- EXERCISES TO COMPLETE:
- 1) Decide whether each statement agrees with the article on 2023 horror movies, answering yes or no and quoting the words of the article that settle it: (a) "M3GAN" opens on January 6; (b) "M3GAN" is Gerard Johnstone's first feature; (c) James Wan made his debut in 2000.
- 2) Name every 2022 film that the article on 2023 horror movies says has dazzled theatrical and streaming audiences over the last 12 months.
- 3) Pick up the article on 2023 horror movies after its final sentence and keep writing it.

It's not outlandish to say that 2022 has been one of the best years for horror in recent memory. Films like "Nope," "X," "Bodies Bodies Bodies," "Barbarian," and "Watcher" have dazzled theatrical and streaming audiences for the last 12 months, and 2023 should be no different. Audiences have recently said goodbye to some franchises, like "Halloween," and were introduced to new ones, like "X."

On par with 1973 ("The Exorcist," "The Wicked Man") 1978 ("Halloween," "Dawn of the Dead"), and 2019 ("Midsommar," "Us"), the bevy of horror films we got this year was a great gasp of fresh air. There are sequels planned for 2023 that are sure to expand their universes deftly and distinctively, while a lot of original ideas are on the docket, too, including a fresh Stephen King adaptation and some work from prolific filmmakers within the genre. From potential theatrical heavyweights to low-key streaming gems, here are some horror movies that are sure to leave their mark in 2023.


The first horror movie coming out in 2023 is one of the most anticipated, as "M3GAN" arrives on January 6 from director Gerard Johnstone and writers James Wan and Akela Cooper. Wan is one of the most prolific horror filmmakers working today, as he's helmed films like "Saw," "Insidious," "The Conjuring," and "Malignant" since making his debut in 2000. "M3GAN" marks the reunion of Wan and Cooper, who worked together on "Malignant," and the second feature from Johnstone, who directed "Housebound" in 2014.

"M3GAN" is set to dazzle, as it marks Allison Williams' return to the horror spotlight after her chilling performance in Jordan Peele's "Get Out" in 2017. The premise is refreshing but familiar, as roboticist Gemma uses her understanding of AI to build a lifelike doll. Reminiscent of Lars Klevberg's "Child's Play" remake from 2019, the artificial intelligence-goes-rogue storyline is not new territory, but Wan and Cooper dare to shake things up by giving audiences a passionate depiction of survival between two people who deeply need each other. Of course, Gemma deciding to use her M3GAN prototype to help take care of her recently orphaned niece doesn't go well, and the result is a palpable tale of technology vs. humans with horror tricks.

- MATERIAL:
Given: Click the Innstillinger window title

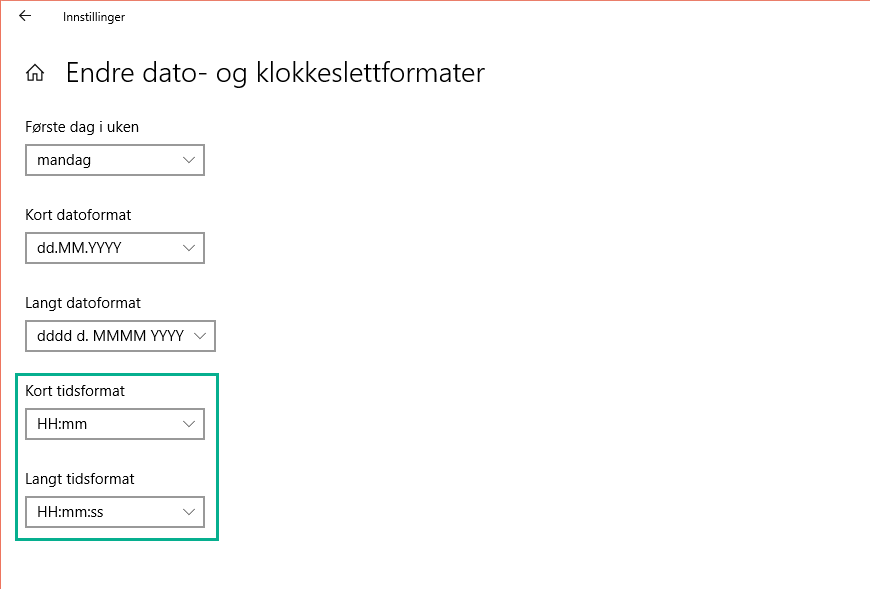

- ANSWERS GIVEN:
- 1)
(a) Yes: "arrives on January 6 from director Gerard Johnstone"
(b) No: "the second feature from Johnstone"
(c) Yes: "since making his debut in 2000"

- 2) Nope, X, Bodies Bodies Bodies, Barbarian, Watcher

- 3)
Scream 6

The next "Scream" film doesn't have an official title yet, so we'll call it "Scream 6" for now. Set to hit theaters in March, the story will continue where it left off in "Scream (2022)," with sisters Sam (Melissa Barrera) and Tara (Jenna Ortega) and twins Chad (Mason Gooding) and Mindy (Jasmin Savoy Brown) as they attempt to put their lives back together by leaving Woodsboro for New York City.

"Scream 6" has garnered a lot of attention in recent months, specifically because of Neve Campbell declining to reprise her role as Sidney Prescott due to a failure to agree on a new contract. It's hard to imagine a "Scream" movie without Campbell, as she is the heart, soul, and face of the franchise (well, aside from Ghostface).

As a result, longtime cast member Courteney Cox will be tasked with shouldering the franchise's legacy. She doesn't have to do it alone, though, as she will be joined by the returning Ortega and her fellow up-and-coming scream queen, series newcomer Samara Weaving. Ortega is coming off of a brilliant 2022, where she starred in "Scream (2022)," "X," and "Wednesday," so her performance will likely be a slam-dunk. This marks the first film in the franchise without David Arquette, whose character Dewey died in the last installment. It's going to be fascinating to see how the creative team will pay tribute to Dewey, and how that will affect Gale's (Cox) own story.

Evil Dead Rise

The prospects of a new "Evil Dead" movie have been in the works since Fede Alvarez resurrected the franchise with a soft reboot in 2013. Before then, there'd been rumblings about a new film for years, with series star Bruce Campbell set to reprise his role as Ash Williams. However, the 2013 film was billed a "reimagining" of Sam Raimi's original 1981 "The Evil Dead," and the character of Ash was absent from the story (though Campbell did star on the Starz series "Ash vs. Evil Dead" for three seasons).

For the previous feature, Alvarez chose to focus on new stars Jane Levy, Shiloh Fernandez, Jessica Lucas, Elizabeth Blackmore, and Lou Taylor Pucci as a group of friends attempting to survive in a cabin while supernatural monsters attempt to possess and murder them. Now, Lee Cronin has taken on the task of directing a fifth installment, "Evil Dead Rise," which follows two sisters, Ellie (Alyssa Sutherland) and Beth (Lily Sullivan), who must fight against flesh-hungry demons living in the deep pits below Ellie's Los Angeles apartment building.

What makes the "Evil Dead" franchise so refreshing is how it always aims to reinvent itself. "Evil Dead (2013)" was a worthy entry, garnering relatively positive reactions from critics and fans, so expectations for "Evil Dead Rise" are high ahead of the film's April release. Again, Campbell is not reported to be involved, though he might receive similar treatment as he did in 2013, when Ash was featured in a post-credits scene.

Insidious: Fear the Dark

By the time "Insidious: Fear the Dark" hits theaters in July 2023, it'll have been almost five years since "Insidious: The Last Key" graced our screens. Franchise regulars Patrick Wilson, Rose Byrne, and Ty Simpkins are set to reprise their roles as the Lambert family for the first time since "Chapter 2" in 2013, with Wilson making his directorial debut for the franchise's fifth installment, "Fear the Dark."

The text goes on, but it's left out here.